Read More: Niecy Nash addresses misconceptions about her sexuality since marriage to Jessica Betts
Jassyjeanette not only highlights an often-ignored community within the LGBTQ community; but by affirming that Black bisexual people exist, she also highlights how easy it is for all of us to categorize people based on what we think we are supposed to know.
It’s with this in mind that I write to thank my brother, Andrew Gillum, and my sister, R. Jai Gillum, for inviting us in. Andrew and R. Jai are a family. Period, full stop. The contours of their marriage and how they show up for one another was, is, and will remain for them to negotiate. They do not owe anyone an explanation of their relationship.
Read More: Andrew Gillum: ‘I don’t identify as gay, I identify as bisexual’
In spite of this fact, Andrew and R. Jai sat down with talk show Host Tamron Hall to invite the world into seeing who they are and how they’re choosing to show up for one another and their family.
“Inviting in” is an idea that acknowledges that “coming out” is a problematic construct based on pejorative expectations and is most often enjoyed by people who have access to privilege based on genetic code or zip code (that is: they’re White and/or live in communities protected by privilege).
Instead of “coming out,” members of our community who may have experiences that one may classify as non-traditional may decide to “invite in” those in their lives who are concerned, competent, and compassionate, to have conversations with them about things that are important to how they show up in the world. Sometimes, this happens without public proclamation.
Because there is a need to battle systemic oppression and marginalization of people who are members of racial/ethnic and sexual minority communities, there are some among us, like myself, who live public lives to disrupt assumptions that we don’t exist.
I provide public access to my private life with the intention of contributing to meaningful, measurable change that enables other members of our community to live and feel safe, both in public and in private. I am thankful to have been supported along my personal journey of growing into the fullness of who I am and who God proposed me to be.
The reality is while boxes are sometimes helpful, people don’t fit neatly into them. Even when they do, what we think about or expect of them may not fit. I identify as a Black same gender loving (SGL) man because to me “gay” is a synonym for White gay, and because the issues that most impact White gay men and their families are not the same issues that impact me as someone who lives at the intersections of racial and sexual marginalization. I also use SGL because it centers love, which is often non-existent when people think about queer people.
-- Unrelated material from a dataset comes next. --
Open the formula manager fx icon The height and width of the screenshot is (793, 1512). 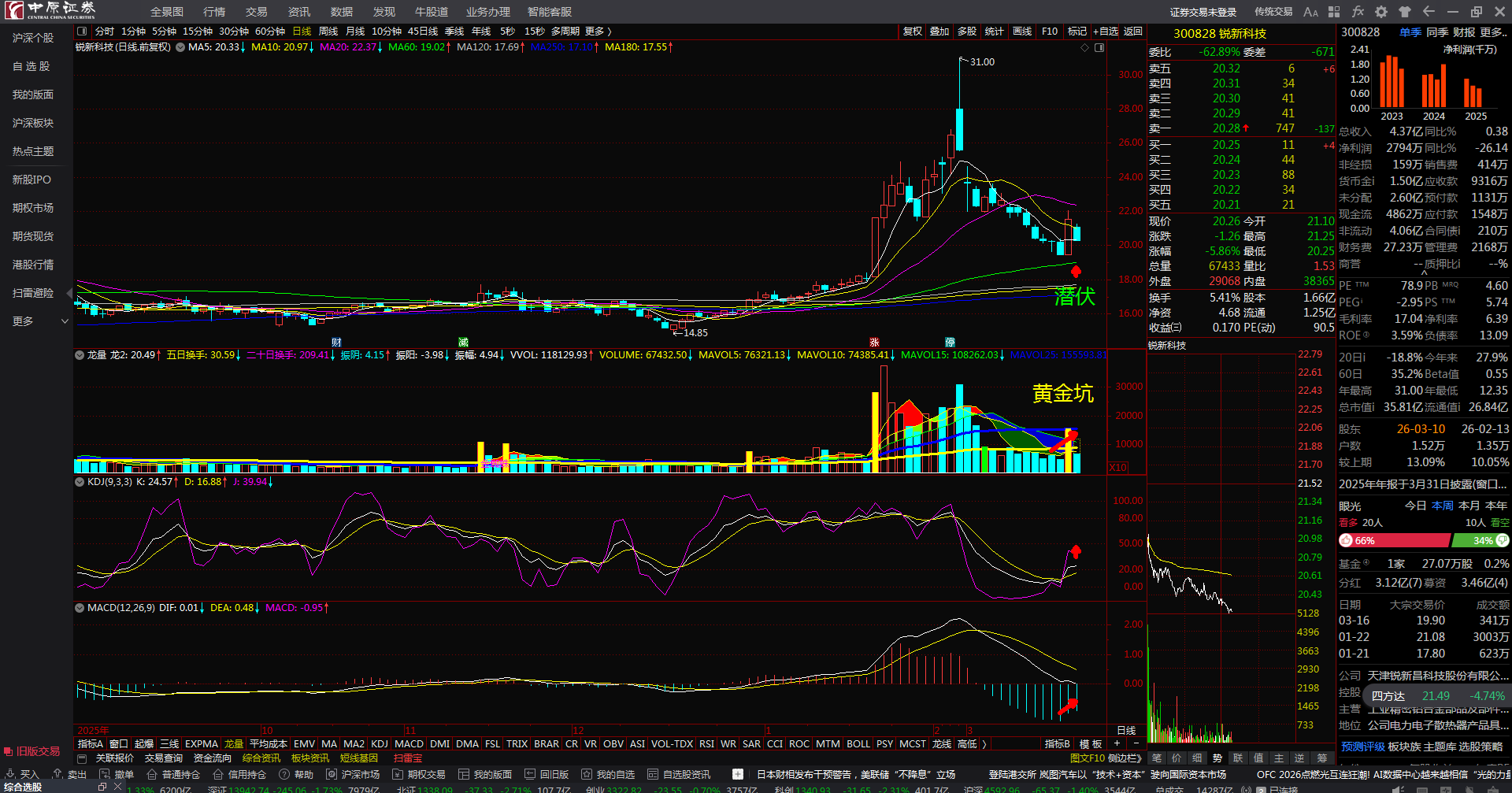pyautogui.click(x=1358, y=12)
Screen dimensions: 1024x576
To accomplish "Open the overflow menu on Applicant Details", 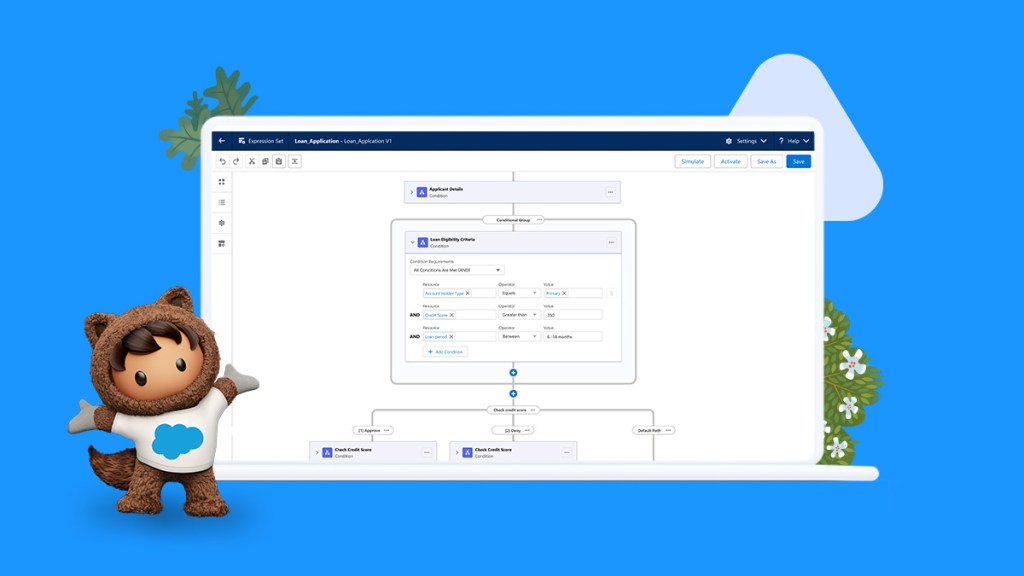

What I know, through my work leading the National Black Justice Coalition, is that too many Black people die because of the shame and stigma that shrouds or stifles conversations about what it means to be both Black and LGBTQ/SGL. This, in addition to the fact that too often Black people do not get the chance to make mistakes; and when we do, we are forever judged by them.
Read More: Mental health programs cannot ignore Black LGBTQ/SGL youth
Moreover, too many members of our community suffer, often in silence, because we have not done the work, as a community of diverse Black people, to hold space and to have conversations that honor every member of our community. It is for this reason alone that Black people should commit to protecting Andrew Gillum who is among the first highly visible Black men to identify as bisexual.
At this moment in the movement for Black lives, let’s celebrate Niecy Nash and Jessica Betts for finding love. Let’s celebrate Andrew and R. Jai Gillum for finding the freedom to define themselves and their relationship on their terms and for making space for others to do the same. Let’s celebrate the culture shift that holds space for Black LGBTQ/SGL people to thrive—as we are—without having to shrink or hide critically important parts of themselves.
White supremacy wins when Black people are not able to show up in the fullness of who we are. As so many of us are actively engaged in disrupting White supremacy and anti-Blackness, let’s all commit to protecting and giving grace to one another.
Let’s also celebrate Tamron Hall for creating space for us to sit here as a community. Let’s leverage this moment to become stronger together and to learn and love in ways that enable all of us to get free. We have nothing to lose but our chains.
David Johns is the executive director of National Black Justice Coalition.